Il Viminale ha deciso, questa mattina, di prorogare di altri 15 giorni i controlli alle frontiere aeree e marittime con la Spagna. La scelta è stata sottoscritta dal ministro dell’Interno, Matteo Piantedosi, che l’ha comunicata attraverso una nota alla Commissione europea e ai ministri dell’Unione competenti in materia. Madrid ha immediatamente reagito prorogando, a sua volta, i controlli alle frontiere per 15 giorni.
Il Viminale proroga di 15 giorni la chiusura di Schengen con la Spagna
Il provvedimento, fa sapere il Viminale, viene ritenuto necessario dal governo italiano in seguito alle verifiche condotte dal Comitato analisi immigrazione e sicurezza delle frontiere, che si è riunito questa mattina.
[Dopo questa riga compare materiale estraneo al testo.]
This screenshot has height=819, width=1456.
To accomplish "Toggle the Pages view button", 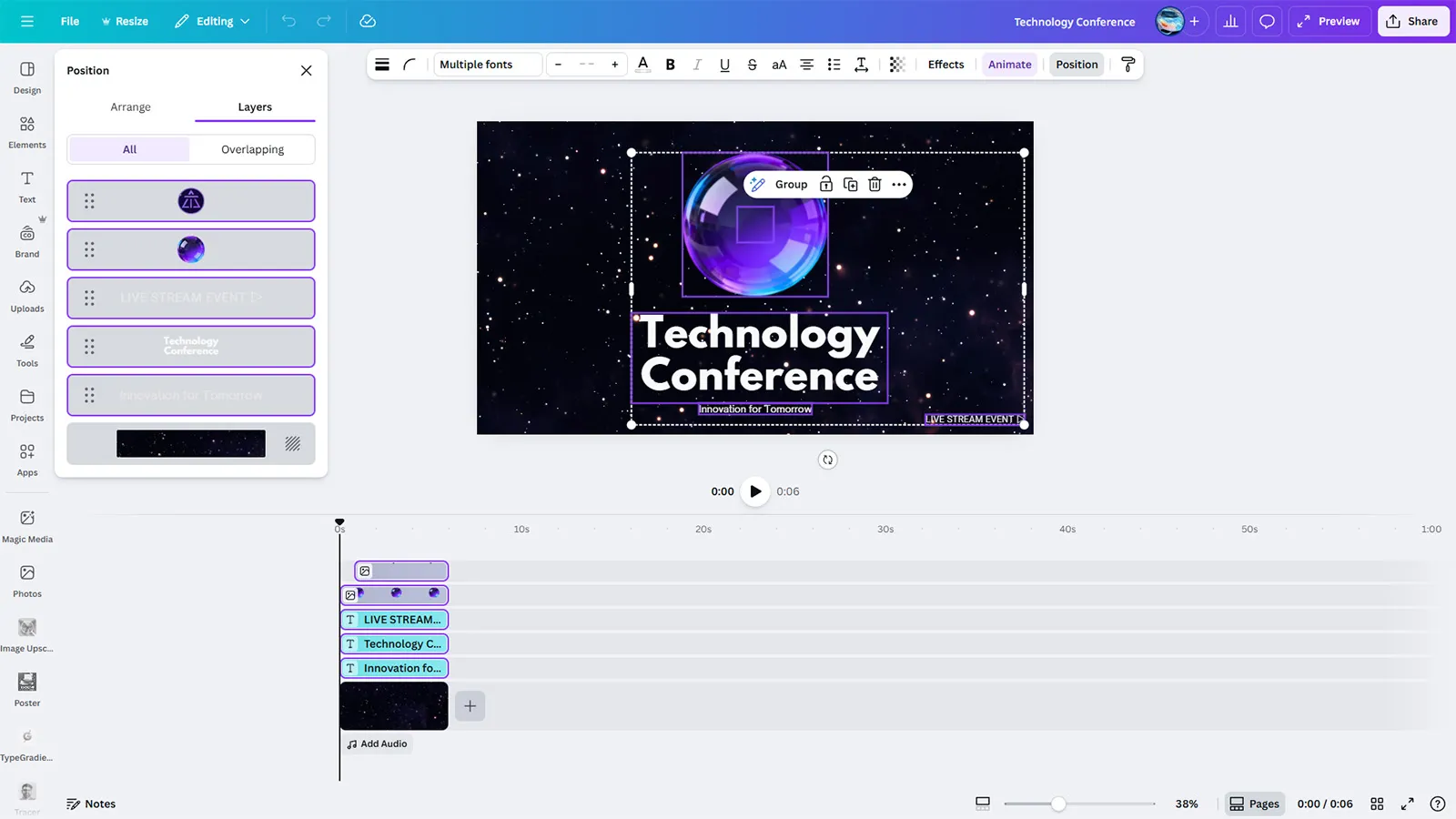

Secondo quanto riporta ancora la nota del ministero dell’Interno, rimarrebbero “elevati profili di rischio per la sicurezza interna, oltre a un possibile pericolo legato a eventuali infiltrazioni terroristiche”.
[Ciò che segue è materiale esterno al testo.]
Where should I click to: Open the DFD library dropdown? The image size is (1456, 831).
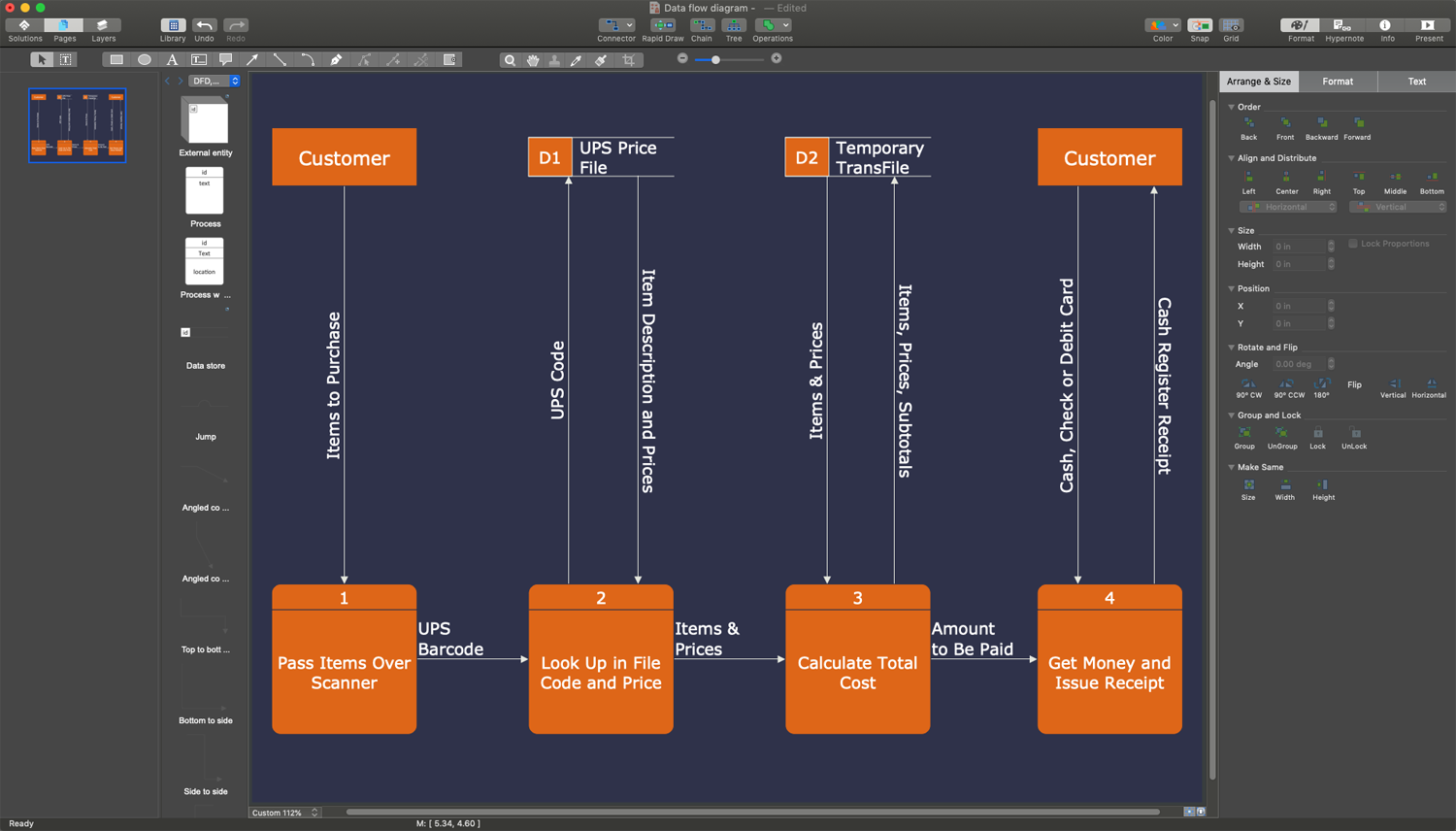click(x=215, y=82)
Affermazioni che, come è stato già dimostrato dal governo spagnolo e dalla Commissione Ue, non trovano fondamento in quanto avvenuto dopo la crisi di Ceuta. Ricordiamo che i migranti sono stati rispediti quasi tutti e subito in Marocco e che nessuno di loro ha attraverso le acque che separano Ceuta dalla Spagna: nessuno, quindi, è entrato in territorio Schengen. Difficile, quindi, sostenere che queste persone possano rappresentare una minaccia concreta all’Italia, tanto più che non confina con la Spagna.
La crisi di Ceuta e la chiusura delle frontiere sbarcano al Parlamento Ue
Il dibattito al Parlamento europeo di questa mattina ha permesso agli europarlamentari di tonare sul tema, con l’attacco della presidente del gruppo S&D, Iratxe Garcia Perez, alla presidente del Consiglio italiana: Meloni, afferma l’esponente socialista, non può dare alcuna “lezione” alla Spagna in tema di migrazioni irregolari e gestione delle frontiere. “Quando una frontiera è sotto pressione l’Europa deve rispondere con la solidarietà, non con la divisione”, sottolinea Garcia Perez.
“Per questo – prosegue – è così difficile ascoltare lezioni da alcuni, lezioni da coloro che sospendono Schengen con la Spagna. Quali lezioni può dare la signora Meloni sulla gestione delle frontiere? E quali lezioni può dare sull’umanità dopo che l’Europa si è prodigata per l’Italia nella crisi di Lampedusa? L’Europa è stata anche con la Polonia e la Lituania di fronte alla strumentalizzazione della migrazione da parte del regime di Aleksandr Lukashenko. La solidarietà europea non può dipendere da chi governa, né da quale Paese soffre la crisi”.